→ Consegna
Ricopia per intero il testo sulle stagioni di un tempo, parola per parola e senza alcuna modifica.

→ Fonte
○ ○ ○ ○ ○ ○ ○
Che non ci siano più le mezze stagioni oramai è un dato di fatto e anche quelle che sono rimaste assomigliano ben poco agli inverni e alle estati con le quali sono cresciuto. Non è questa la circostanza per affrontare discussioni in materia di mutazioni climatiche e delle cause che possono averle indotte. Il caldo e il freddo ci hanno sempre accompagnati, almeno in queste nostre regioni, scandendo il tempo della vita contadina e con essa il passare degli anni. Oggi si è tentati ad estremizzare qualsiasi cosa, fenomeni meteo compresi, e in qualche occasione effettivamente non ci si va molto lontano (bufere, tempeste, “bombe d’acqua”, periodi di siccità ed altri eccessivamente piovosi). E tutto entra a far parte di quella scienza che si chiama statistica e che pone ogni fenomeno al di sopra o al di sotto della normalità. Tuttavia chi può arrivare con la memoria ad alcuni decenni fa credo che si ricordi dei “ghiaccioli” appesi alle grondaie e dei fossi ghiacciati, così come delle estati anche allora roventi, delle siccità e di paurosi temporali. Tutto si svolgeva secondo un ordine naturale e altro non si poteva fare se non accettare quello che il “Cielo” ci mandava. In tutta serenità, guardando al massimo da che pare tirava il vento o di come calava il sole la sera.
○ ○ ○ ○ ○ ○ ○
→ Dati di partenza
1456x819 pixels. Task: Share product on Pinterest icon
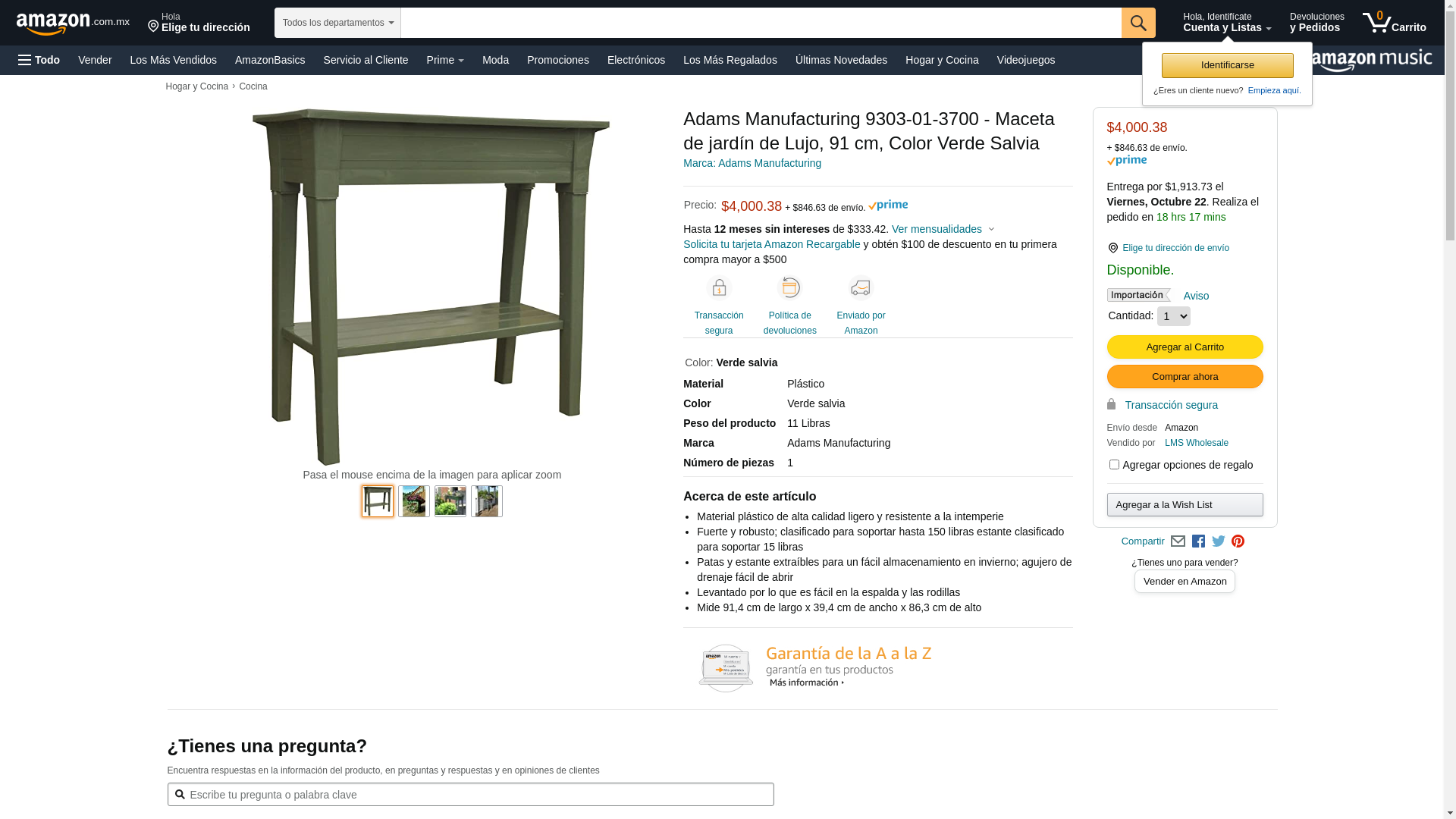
○ ○ ○ ○ ○ ○ ○
→ Risposta completa
Che non ci siano più le mezze stagioni oramai è un dato di fatto e anche quelle che sono rimaste assomigliano ben poco agli inverni e alle estati con le quali sono cresciuto. Non è questa la circostanza per affrontare discussioni in materia di mutazioni climatiche e delle cause che possono averle indotte. Il caldo e il freddo ci hanno sempre accompagnati, almeno in queste nostre regioni, scandendo il tempo della vita contadina e con essa il passare degli anni. Oggi si è tentati ad estremizzare qualsiasi cosa, fenomeni meteo compresi, e in qualche occasione effettivamente non ci si va molto lontano (bufere, tempeste, “bombe d’acqua”, periodi di siccità ed altri eccessivamente piovosi). E tutto entra a far parte di quella scienza che si chiama statistica e che pone ogni fenomeno al di sopra o al di sotto della normalità. Tuttavia chi può arrivare con la memoria ad alcuni decenni fa credo che si ricordi dei “ghiaccioli” appesi alle grondaie e dei fossi ghiacciati, così come delle estati anche allora roventi, delle siccità e di paurosi temporali. Tutto si svolgeva secondo un ordine naturale e altro non si poteva fare se non accettare quello che il “Cielo” ci mandava. In tutta serenità, guardando al massimo da che pare tirava il vento o di come calava il sole la sera.